Your assignment: Below, find the line containing "Instruction: Switch to the Отчёт tab"; from there to the final line, print every line exactly and skip the pictures.

Records contained in a dataset
|---|

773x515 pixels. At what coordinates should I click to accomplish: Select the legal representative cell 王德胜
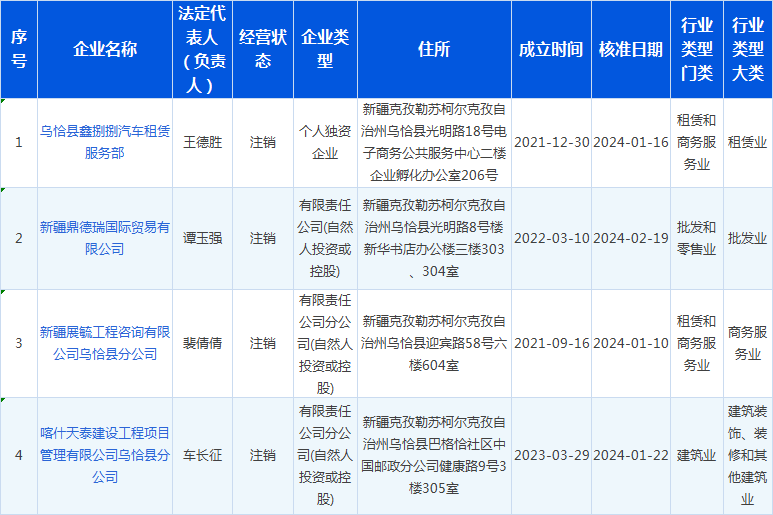pyautogui.click(x=203, y=142)
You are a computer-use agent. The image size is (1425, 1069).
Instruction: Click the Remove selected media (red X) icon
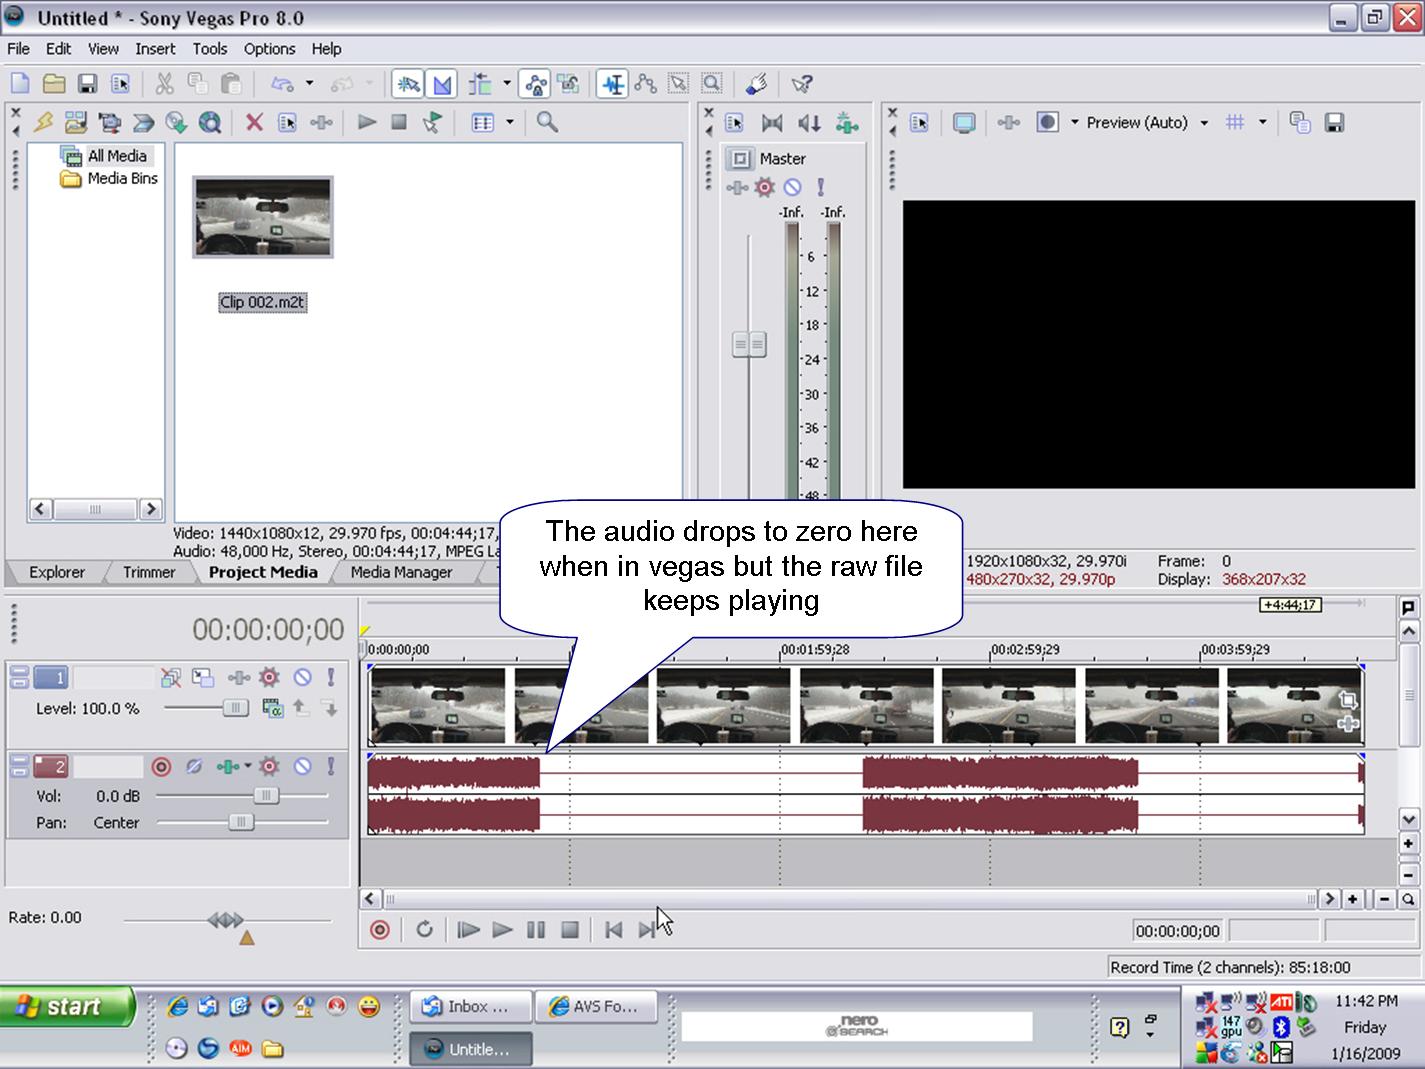pos(254,122)
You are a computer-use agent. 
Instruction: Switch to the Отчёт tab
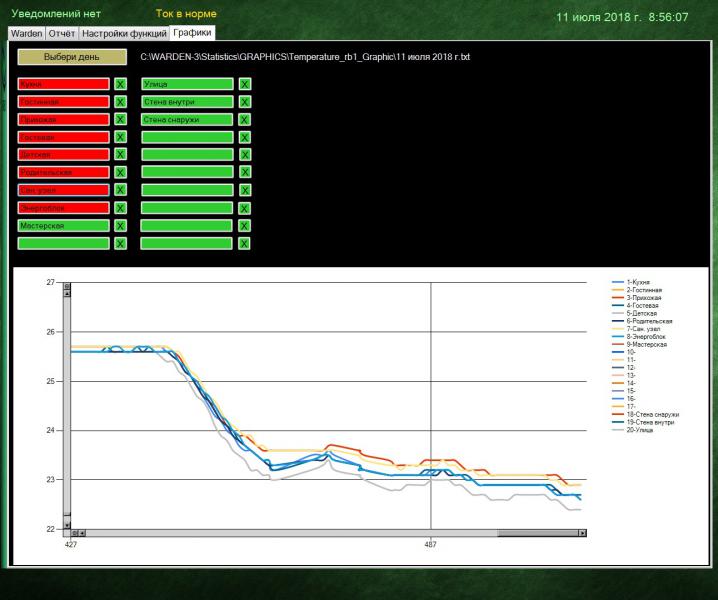point(62,33)
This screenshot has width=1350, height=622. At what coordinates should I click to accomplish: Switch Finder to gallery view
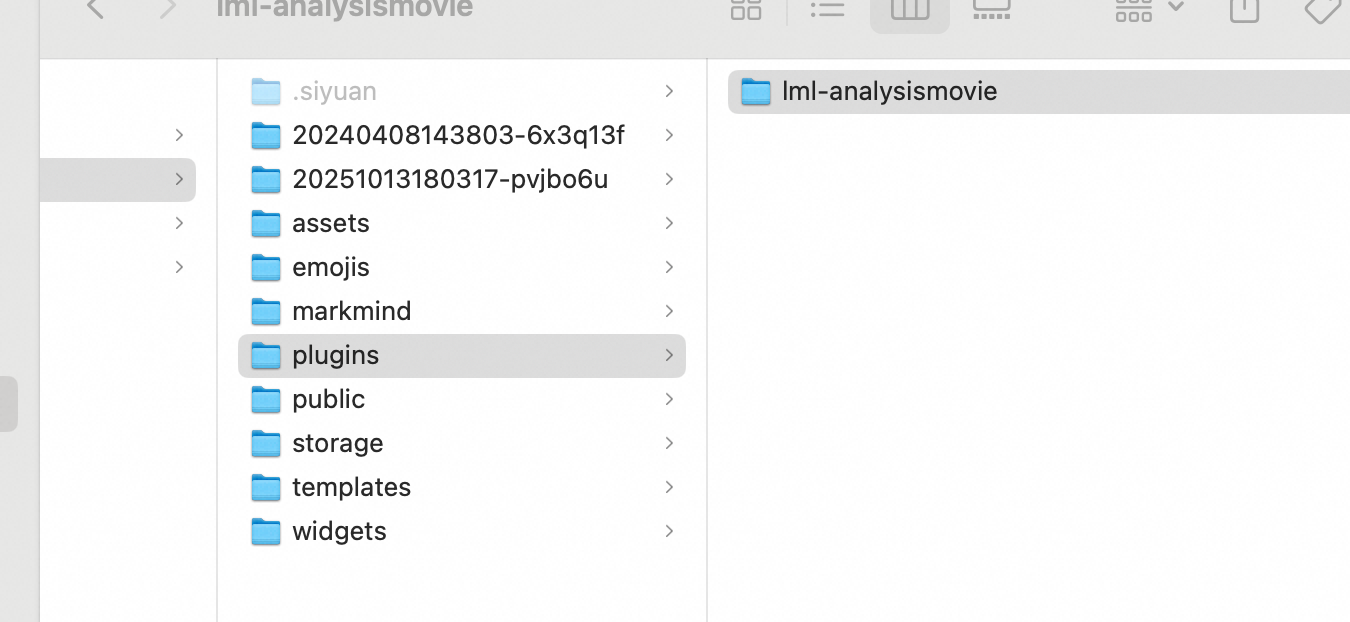click(991, 9)
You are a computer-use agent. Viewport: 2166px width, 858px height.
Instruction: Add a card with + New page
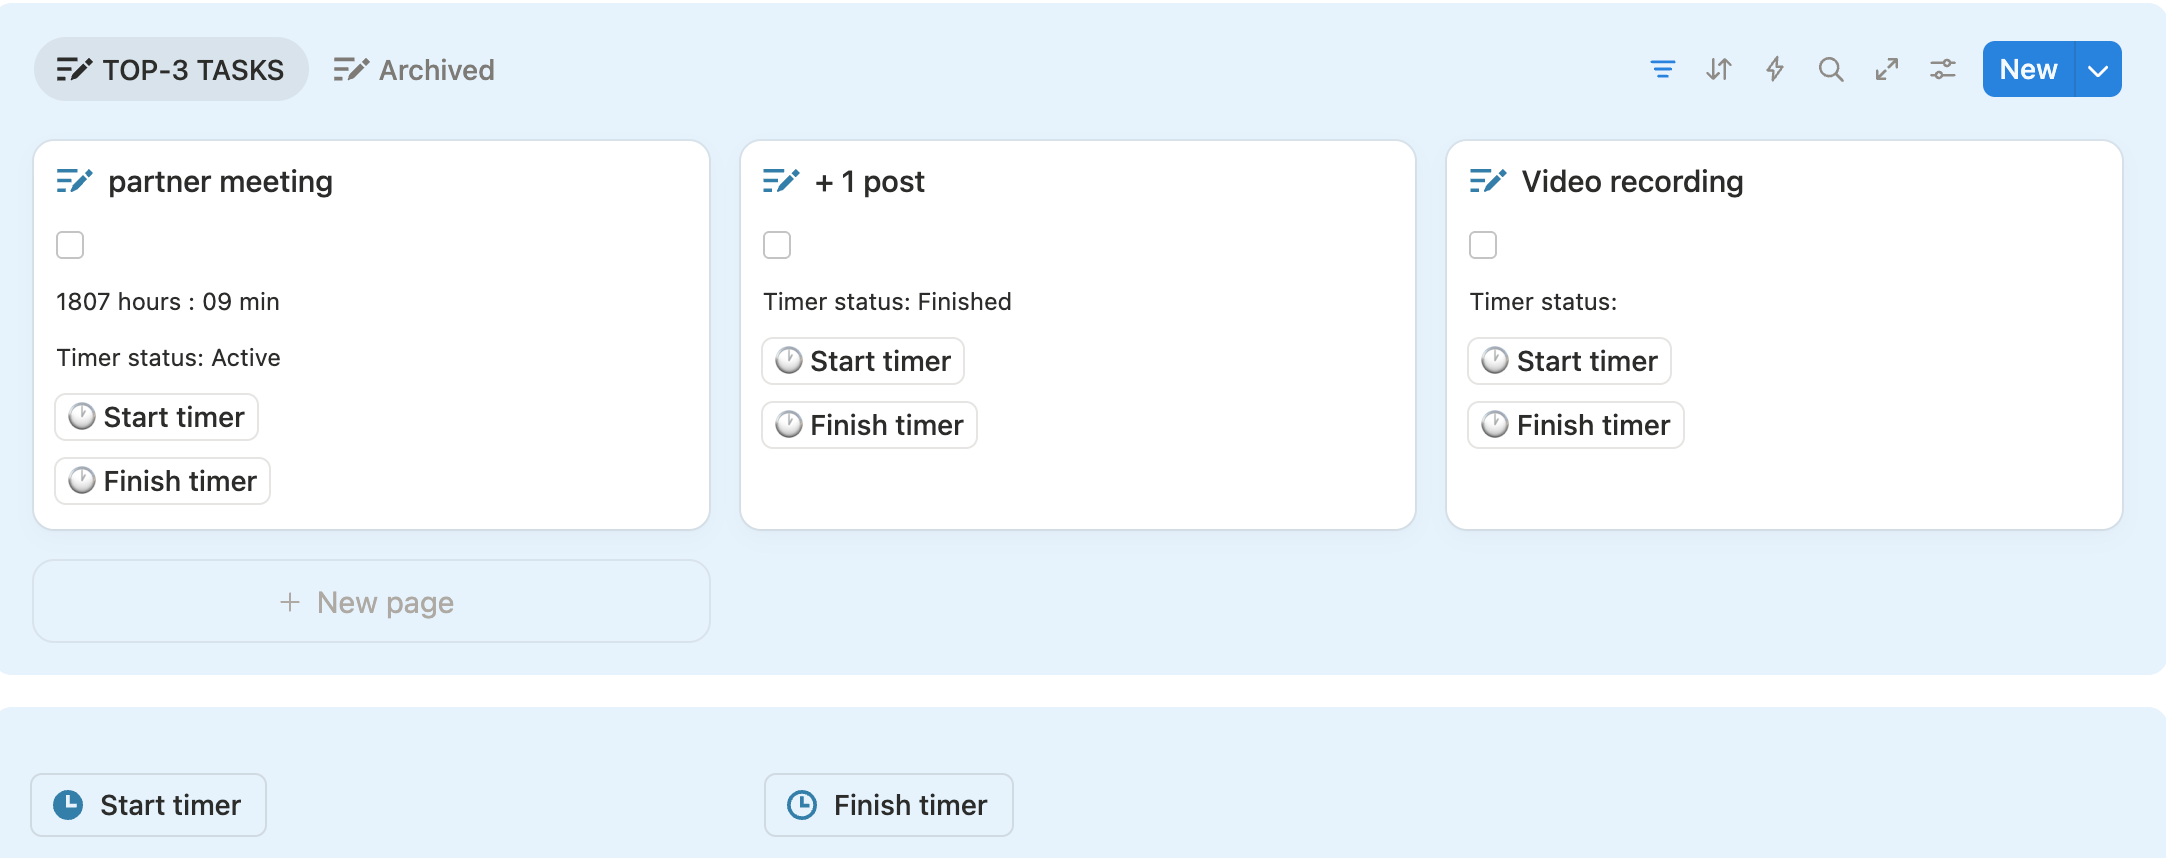[371, 602]
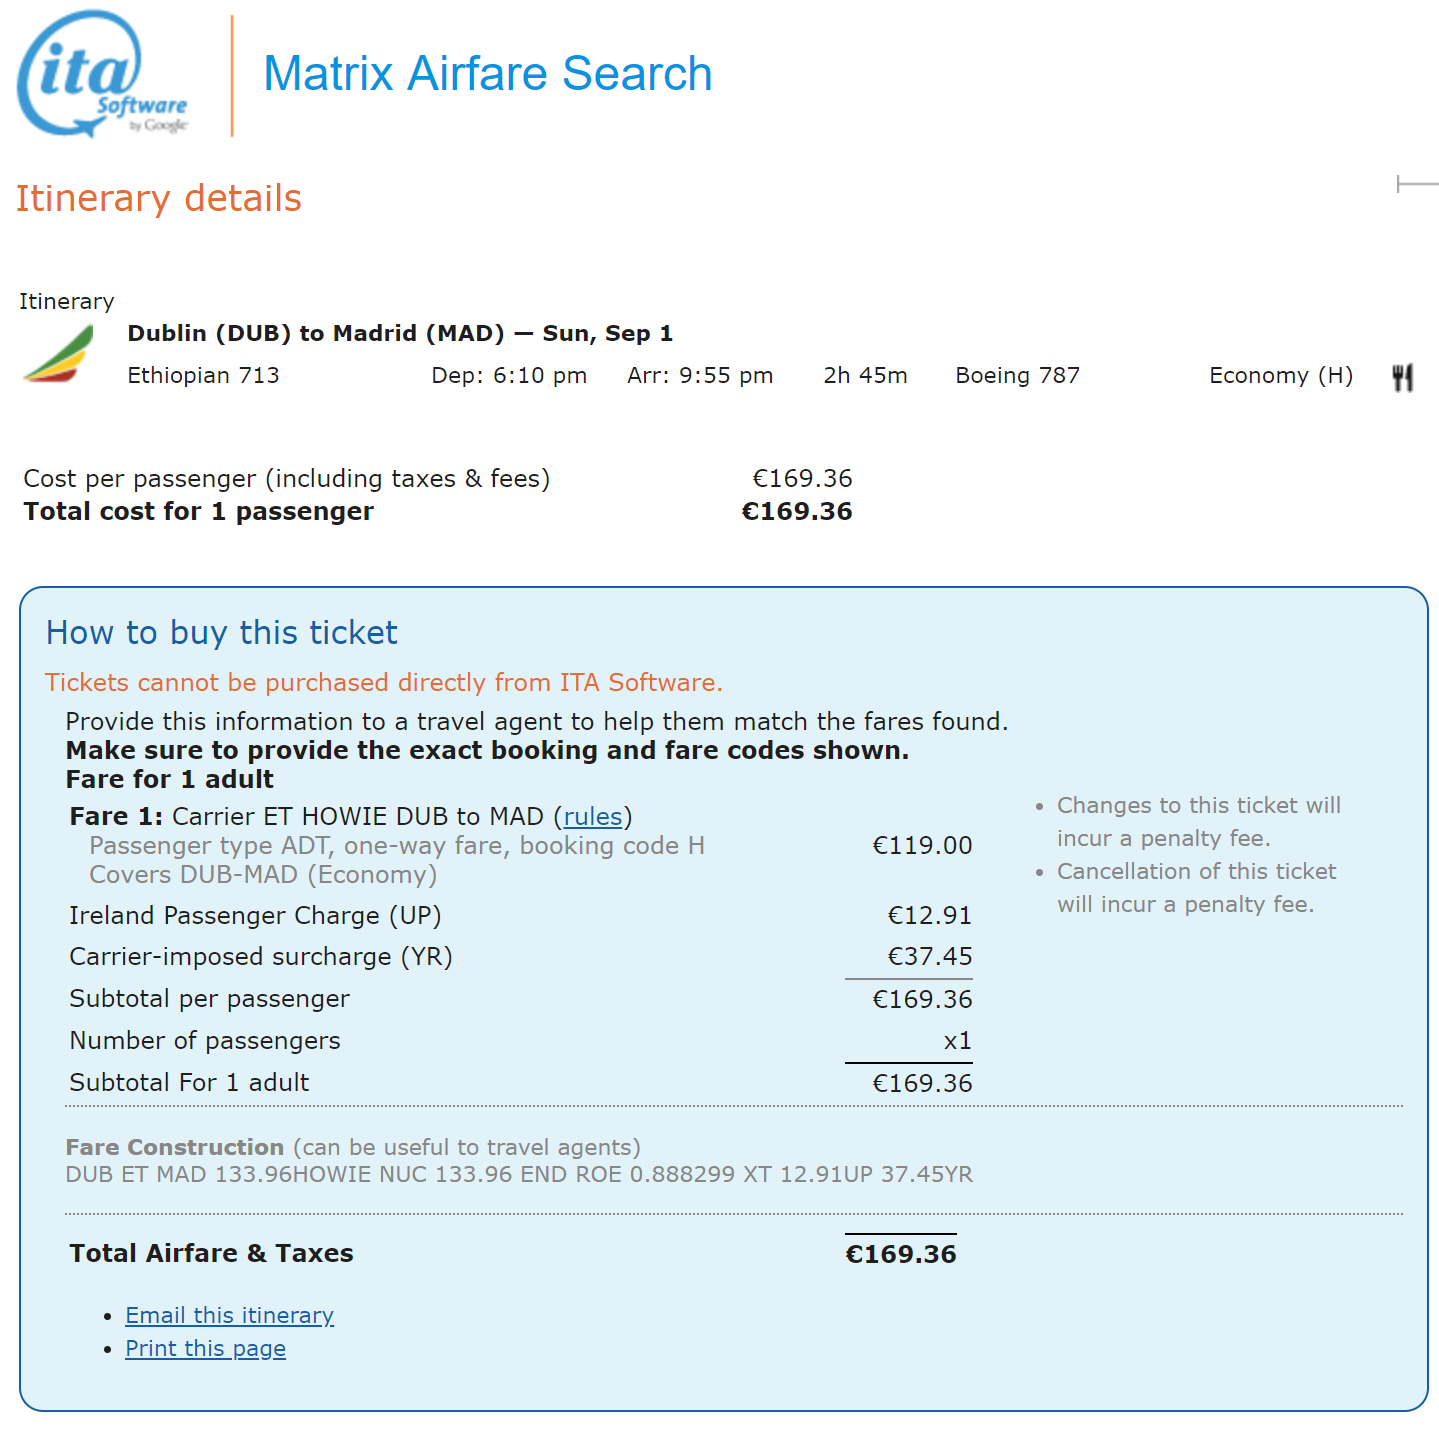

|---|

Answer to the exercise:
Instruction: Switch to the Отчёт tab
point(62,33)
This screenshot has width=1350, height=622. At what coordinates should I click to accomplish: Switch Finder to gallery view
click(991, 9)
You are a computer-use agent. Viewport: 2166px width, 858px height.
Instruction: Add a card with + New page
[371, 602]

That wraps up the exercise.